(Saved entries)
-.-.-

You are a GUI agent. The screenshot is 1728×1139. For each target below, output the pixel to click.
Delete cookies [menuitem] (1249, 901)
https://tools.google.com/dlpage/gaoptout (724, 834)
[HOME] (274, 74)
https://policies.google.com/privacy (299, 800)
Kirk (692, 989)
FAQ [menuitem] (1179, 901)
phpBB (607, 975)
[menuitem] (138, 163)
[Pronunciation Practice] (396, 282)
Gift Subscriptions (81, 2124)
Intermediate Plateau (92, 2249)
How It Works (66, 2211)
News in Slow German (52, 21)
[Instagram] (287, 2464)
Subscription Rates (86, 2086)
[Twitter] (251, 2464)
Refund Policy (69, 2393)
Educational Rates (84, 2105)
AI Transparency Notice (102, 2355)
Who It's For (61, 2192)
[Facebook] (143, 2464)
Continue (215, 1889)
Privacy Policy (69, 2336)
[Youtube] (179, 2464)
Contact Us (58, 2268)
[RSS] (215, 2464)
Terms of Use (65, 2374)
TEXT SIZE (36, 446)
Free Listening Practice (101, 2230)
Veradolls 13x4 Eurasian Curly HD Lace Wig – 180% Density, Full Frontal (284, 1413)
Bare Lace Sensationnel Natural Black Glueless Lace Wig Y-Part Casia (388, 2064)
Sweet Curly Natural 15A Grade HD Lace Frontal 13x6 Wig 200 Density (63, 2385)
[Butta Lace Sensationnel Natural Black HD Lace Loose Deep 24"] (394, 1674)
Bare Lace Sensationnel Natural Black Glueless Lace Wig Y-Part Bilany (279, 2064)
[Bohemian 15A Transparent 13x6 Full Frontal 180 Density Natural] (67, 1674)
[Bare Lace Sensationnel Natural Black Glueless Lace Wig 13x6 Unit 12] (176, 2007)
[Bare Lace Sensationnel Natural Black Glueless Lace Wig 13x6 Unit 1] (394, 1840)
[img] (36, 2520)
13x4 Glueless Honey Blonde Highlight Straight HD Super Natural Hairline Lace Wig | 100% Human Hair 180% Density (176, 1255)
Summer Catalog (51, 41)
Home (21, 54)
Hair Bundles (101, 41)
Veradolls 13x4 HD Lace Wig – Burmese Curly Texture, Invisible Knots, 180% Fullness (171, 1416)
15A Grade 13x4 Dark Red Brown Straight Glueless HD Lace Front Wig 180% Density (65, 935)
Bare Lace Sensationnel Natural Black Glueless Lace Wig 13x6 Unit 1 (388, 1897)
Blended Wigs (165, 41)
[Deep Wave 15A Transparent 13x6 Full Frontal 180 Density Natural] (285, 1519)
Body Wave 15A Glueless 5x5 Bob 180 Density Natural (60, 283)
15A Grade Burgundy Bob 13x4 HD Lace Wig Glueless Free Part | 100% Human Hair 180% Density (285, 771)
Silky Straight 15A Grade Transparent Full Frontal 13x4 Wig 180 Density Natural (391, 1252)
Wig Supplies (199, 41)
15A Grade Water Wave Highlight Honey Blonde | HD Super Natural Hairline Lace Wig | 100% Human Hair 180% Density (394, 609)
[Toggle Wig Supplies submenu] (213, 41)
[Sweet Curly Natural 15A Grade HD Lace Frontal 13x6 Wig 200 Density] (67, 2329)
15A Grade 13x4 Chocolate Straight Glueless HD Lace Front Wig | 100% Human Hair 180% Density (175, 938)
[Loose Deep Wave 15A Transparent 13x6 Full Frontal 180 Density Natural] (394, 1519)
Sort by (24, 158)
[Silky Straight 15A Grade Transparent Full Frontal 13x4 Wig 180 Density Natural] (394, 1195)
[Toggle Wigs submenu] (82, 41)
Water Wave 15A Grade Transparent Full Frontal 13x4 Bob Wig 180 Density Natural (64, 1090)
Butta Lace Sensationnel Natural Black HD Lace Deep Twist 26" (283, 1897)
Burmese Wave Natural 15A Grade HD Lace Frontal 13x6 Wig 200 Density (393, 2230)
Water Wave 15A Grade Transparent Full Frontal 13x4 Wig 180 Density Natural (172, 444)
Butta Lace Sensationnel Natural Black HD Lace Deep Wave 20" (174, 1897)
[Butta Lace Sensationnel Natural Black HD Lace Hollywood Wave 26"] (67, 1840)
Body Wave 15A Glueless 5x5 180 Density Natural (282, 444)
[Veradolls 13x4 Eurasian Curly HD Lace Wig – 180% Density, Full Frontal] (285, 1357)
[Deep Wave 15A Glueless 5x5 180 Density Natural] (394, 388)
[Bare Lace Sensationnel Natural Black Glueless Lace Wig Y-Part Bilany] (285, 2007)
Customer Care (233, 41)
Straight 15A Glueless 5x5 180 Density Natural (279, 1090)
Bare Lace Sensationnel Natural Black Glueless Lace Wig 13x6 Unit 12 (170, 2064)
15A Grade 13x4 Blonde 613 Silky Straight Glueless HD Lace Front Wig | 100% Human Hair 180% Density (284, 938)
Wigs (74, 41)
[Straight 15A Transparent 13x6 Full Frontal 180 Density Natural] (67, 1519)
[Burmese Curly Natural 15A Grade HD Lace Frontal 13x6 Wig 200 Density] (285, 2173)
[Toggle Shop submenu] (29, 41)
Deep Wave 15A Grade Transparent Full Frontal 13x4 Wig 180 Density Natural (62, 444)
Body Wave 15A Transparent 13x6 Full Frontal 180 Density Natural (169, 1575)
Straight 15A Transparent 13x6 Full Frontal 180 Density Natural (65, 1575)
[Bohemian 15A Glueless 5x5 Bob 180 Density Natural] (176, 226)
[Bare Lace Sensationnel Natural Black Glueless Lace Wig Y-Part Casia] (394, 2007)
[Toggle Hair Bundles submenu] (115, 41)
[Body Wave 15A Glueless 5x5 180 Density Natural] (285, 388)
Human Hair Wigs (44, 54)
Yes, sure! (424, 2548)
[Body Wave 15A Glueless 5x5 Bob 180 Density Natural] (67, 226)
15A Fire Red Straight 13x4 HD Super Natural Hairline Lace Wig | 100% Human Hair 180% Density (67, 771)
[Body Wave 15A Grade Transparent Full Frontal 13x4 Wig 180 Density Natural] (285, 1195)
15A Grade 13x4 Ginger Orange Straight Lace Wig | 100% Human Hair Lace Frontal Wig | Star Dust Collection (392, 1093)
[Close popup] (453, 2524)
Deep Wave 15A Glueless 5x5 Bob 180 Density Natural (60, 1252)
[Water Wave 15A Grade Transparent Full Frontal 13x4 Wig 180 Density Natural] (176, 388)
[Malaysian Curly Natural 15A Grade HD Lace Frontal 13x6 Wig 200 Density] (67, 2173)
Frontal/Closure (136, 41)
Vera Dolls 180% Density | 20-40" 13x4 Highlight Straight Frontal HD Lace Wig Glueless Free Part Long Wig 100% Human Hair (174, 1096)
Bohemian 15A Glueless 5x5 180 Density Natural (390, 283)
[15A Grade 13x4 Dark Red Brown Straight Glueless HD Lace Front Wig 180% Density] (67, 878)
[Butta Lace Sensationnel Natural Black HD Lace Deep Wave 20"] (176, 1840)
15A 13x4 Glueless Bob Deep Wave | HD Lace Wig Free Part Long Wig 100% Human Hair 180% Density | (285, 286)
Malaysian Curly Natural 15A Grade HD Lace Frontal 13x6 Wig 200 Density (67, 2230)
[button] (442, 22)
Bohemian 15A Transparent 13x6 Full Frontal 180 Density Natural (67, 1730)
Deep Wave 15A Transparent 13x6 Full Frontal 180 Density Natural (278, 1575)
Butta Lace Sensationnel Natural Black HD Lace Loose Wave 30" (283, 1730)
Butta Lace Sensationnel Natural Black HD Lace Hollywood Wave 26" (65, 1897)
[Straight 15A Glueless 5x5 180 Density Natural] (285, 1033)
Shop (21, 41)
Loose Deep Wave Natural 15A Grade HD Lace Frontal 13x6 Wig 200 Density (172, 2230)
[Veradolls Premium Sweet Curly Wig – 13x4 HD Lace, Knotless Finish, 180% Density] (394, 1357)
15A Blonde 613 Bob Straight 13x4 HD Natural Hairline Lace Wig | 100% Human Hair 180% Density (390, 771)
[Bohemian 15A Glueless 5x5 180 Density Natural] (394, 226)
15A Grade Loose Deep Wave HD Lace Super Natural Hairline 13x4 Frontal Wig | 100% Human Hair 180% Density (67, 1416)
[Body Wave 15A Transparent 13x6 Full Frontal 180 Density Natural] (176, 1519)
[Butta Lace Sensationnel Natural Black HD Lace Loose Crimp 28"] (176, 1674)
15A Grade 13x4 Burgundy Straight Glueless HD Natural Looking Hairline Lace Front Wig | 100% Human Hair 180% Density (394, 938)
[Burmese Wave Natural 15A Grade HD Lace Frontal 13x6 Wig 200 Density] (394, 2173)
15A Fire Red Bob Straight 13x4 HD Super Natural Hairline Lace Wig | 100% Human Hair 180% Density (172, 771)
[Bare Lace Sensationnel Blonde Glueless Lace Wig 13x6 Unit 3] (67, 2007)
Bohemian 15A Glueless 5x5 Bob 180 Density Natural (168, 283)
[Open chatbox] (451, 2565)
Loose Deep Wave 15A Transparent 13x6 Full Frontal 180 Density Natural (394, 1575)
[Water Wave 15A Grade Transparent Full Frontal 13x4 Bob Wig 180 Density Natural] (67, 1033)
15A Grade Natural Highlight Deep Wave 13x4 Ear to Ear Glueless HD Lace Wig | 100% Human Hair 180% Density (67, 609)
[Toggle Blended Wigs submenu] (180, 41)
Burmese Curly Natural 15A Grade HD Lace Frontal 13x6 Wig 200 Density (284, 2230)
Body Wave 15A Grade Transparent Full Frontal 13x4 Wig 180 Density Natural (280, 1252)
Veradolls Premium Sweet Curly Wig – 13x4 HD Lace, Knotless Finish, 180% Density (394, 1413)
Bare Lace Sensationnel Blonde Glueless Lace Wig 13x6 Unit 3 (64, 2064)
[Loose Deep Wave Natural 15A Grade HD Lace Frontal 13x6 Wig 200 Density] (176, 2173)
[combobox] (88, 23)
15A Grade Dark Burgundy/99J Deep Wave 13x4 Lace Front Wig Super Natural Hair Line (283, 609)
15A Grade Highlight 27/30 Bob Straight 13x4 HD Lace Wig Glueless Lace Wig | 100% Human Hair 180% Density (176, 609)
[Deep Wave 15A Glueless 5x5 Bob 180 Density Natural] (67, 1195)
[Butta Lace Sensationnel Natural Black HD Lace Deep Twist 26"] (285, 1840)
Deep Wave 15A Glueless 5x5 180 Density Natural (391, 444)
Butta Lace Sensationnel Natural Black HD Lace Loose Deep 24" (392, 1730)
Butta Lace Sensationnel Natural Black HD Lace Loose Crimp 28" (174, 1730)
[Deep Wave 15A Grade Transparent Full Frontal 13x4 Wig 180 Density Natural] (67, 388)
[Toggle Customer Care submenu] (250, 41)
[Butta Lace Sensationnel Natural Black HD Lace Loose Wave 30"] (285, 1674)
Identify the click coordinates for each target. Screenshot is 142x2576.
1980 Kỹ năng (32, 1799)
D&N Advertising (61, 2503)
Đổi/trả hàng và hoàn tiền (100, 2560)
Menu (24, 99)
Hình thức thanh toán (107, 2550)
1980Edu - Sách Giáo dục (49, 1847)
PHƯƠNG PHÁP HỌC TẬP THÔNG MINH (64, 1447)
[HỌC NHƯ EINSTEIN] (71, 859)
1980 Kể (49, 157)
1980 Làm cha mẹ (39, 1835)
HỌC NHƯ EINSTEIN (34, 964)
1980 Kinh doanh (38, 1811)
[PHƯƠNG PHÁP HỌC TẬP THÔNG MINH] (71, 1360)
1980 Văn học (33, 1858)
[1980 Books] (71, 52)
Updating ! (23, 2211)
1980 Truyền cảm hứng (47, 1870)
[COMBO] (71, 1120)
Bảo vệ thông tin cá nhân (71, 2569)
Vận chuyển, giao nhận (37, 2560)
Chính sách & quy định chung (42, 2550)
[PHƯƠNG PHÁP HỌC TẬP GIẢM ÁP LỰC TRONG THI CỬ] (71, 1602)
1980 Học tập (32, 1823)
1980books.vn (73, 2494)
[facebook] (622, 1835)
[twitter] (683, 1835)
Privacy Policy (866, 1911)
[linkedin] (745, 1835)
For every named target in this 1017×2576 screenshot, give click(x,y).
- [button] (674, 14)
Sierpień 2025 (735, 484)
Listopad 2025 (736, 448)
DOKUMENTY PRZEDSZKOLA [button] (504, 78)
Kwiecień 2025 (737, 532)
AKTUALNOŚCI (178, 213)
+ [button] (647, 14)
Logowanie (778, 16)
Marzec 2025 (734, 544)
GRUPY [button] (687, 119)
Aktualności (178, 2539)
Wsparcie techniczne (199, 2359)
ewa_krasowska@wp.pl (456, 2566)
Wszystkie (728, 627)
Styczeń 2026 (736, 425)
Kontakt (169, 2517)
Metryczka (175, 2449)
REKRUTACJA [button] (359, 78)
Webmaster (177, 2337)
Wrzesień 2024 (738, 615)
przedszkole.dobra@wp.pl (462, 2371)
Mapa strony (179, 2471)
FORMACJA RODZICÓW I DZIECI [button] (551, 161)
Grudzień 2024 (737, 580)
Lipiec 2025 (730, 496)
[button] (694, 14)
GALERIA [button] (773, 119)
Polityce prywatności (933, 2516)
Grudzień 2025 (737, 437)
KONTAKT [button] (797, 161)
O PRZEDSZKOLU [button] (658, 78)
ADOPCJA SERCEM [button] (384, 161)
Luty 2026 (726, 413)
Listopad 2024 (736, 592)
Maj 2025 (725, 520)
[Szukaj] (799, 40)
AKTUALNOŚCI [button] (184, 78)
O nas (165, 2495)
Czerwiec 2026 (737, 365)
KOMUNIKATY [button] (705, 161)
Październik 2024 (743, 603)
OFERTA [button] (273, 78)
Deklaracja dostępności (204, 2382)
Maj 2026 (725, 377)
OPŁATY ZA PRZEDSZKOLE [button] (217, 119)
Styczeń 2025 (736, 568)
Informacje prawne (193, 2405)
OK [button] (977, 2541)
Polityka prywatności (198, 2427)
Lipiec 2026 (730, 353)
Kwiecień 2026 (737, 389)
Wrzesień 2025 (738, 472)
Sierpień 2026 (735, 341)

-.-.-

Exercise prompt. How many of the lines above include the word "Eurasian"? Only the number should be given.

Task output. 2